An anomalous aortic origin of a coronary artery (AAOCA) has been considered as a dominant cause of sudden cardiac death (SCD) among young age children. Therefore, it is critical to identify AAOCA timely to avoid lethal events. Recently, accumulating cases of right or left coronary arteries originating from inappropriate locations at the sinus of Valsalva have been identified. Here, we report a rare case of AAOCA with an intra-arterial wall course pretending normal migration on imaging screening in a patient who suffered from syncope.

A 7-year-old male without a previous history of cardiovascular and cerebrovascular diseases suddenly suffered from sharp chest pain and syncope after intensive exercise. The electrocardiogram showed that the ST segment of multiple leads was depressed by more than 0.05 mV, and biomarkers indicated severe myocardial injuries. The left ventricular ejection fraction (LVEF) decreased dramatically to 23%. Fulminant myocarditis and cardiomyopathy were therefore excluded. However, a relatively normal coronary artery origin, which arose from the left coronary sinus, presented on echocardiography and cardiac CT angiography (CTA). It is difficult to draw an association between severe clinical manifestations and slight malformations on echocardiography and CTA. Furthermore, selective coronary angiography revealed that an anomalous left coronary artery arose from the superior margin of the inappropriate sinus, developed an intramural wall course and finally exits the left sinus of Valsalva and migrated between the aorta and the pulmonary artery, which induced severe myocardial infarction during exercise. Then, the patient received surgical correction with a modified unroofing procedure. After 2 months of intensive treatment, the patient was discharged and remained asymptomatic through 18 months of follow-up.

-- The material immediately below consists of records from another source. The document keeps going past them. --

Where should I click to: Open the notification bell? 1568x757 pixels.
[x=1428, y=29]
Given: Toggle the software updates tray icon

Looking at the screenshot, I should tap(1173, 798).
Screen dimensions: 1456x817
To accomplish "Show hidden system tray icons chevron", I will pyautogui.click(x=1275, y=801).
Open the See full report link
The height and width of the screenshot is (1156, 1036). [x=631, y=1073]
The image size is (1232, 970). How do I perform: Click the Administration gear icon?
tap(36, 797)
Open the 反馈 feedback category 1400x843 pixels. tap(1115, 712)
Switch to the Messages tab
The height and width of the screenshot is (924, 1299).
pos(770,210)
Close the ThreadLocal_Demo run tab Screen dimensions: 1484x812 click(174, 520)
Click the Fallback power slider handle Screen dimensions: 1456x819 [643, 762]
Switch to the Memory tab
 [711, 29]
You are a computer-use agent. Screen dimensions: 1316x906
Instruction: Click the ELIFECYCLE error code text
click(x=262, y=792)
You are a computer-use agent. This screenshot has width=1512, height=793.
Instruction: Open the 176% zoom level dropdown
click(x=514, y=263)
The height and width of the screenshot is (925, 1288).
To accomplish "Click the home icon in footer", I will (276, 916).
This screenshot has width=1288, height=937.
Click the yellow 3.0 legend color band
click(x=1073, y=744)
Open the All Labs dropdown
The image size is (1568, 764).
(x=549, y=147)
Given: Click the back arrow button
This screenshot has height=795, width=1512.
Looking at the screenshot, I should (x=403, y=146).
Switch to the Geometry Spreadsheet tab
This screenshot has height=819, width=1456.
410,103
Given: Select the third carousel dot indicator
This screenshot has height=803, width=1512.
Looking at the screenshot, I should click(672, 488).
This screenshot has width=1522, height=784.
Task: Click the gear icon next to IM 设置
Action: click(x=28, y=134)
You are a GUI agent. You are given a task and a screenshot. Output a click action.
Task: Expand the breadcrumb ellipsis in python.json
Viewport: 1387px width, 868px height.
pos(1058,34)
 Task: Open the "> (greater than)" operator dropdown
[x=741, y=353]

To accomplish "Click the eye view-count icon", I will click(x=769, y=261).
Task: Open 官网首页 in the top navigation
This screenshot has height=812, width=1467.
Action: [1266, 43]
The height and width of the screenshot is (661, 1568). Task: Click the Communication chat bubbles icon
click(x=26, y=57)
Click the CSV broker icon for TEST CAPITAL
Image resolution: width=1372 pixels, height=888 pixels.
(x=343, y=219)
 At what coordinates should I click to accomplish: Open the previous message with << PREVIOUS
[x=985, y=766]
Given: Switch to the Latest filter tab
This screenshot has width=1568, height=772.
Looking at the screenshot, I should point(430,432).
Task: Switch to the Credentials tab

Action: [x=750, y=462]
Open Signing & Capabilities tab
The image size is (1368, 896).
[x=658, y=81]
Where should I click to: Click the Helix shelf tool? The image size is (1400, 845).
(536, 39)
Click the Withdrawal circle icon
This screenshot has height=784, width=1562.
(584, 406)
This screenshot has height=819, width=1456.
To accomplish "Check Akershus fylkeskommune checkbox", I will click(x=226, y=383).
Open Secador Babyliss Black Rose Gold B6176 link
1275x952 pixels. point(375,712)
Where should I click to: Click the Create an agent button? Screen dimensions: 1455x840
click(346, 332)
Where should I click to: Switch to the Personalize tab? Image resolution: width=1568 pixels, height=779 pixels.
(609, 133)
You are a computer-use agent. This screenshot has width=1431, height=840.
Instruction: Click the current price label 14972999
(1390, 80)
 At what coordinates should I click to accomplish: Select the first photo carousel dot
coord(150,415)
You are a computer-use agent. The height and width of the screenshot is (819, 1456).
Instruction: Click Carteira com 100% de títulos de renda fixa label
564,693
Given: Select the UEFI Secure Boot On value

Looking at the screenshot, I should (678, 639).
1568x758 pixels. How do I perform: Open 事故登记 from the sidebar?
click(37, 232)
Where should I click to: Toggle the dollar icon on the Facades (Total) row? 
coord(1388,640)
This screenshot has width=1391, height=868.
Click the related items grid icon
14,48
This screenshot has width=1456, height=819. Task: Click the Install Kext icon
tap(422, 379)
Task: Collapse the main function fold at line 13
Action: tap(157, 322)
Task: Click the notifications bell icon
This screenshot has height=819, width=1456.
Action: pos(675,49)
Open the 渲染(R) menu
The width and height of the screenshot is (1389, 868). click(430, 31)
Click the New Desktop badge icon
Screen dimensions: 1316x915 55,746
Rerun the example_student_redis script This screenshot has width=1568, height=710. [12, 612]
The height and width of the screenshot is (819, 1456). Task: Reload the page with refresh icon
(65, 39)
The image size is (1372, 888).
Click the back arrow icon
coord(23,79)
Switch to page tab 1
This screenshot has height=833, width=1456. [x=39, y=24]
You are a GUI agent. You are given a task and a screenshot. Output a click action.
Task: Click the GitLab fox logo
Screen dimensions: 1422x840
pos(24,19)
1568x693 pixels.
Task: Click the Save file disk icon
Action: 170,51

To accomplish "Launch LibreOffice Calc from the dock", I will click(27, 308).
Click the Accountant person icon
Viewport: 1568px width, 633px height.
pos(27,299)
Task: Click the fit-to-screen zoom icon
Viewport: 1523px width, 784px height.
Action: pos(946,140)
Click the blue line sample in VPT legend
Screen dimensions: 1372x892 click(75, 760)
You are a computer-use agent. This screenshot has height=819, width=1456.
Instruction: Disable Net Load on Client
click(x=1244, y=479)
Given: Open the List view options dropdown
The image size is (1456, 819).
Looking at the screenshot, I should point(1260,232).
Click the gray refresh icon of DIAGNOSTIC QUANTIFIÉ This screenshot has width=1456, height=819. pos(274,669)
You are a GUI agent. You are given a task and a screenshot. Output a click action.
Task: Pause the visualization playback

AAOCA, especially anomalous left coronary artery (ALCA), represents a major potential risk of SCD. We reported an atypical manifestation of ALCA arising from the inappropriate sinus of Valsalva and merging into the intra-arterial wall to develop a strange course and then sprout between the aorta and the pulmonary artery. The diversity of AAOCA might present as a relatively normal course under non-invasive radiological imaging scanning.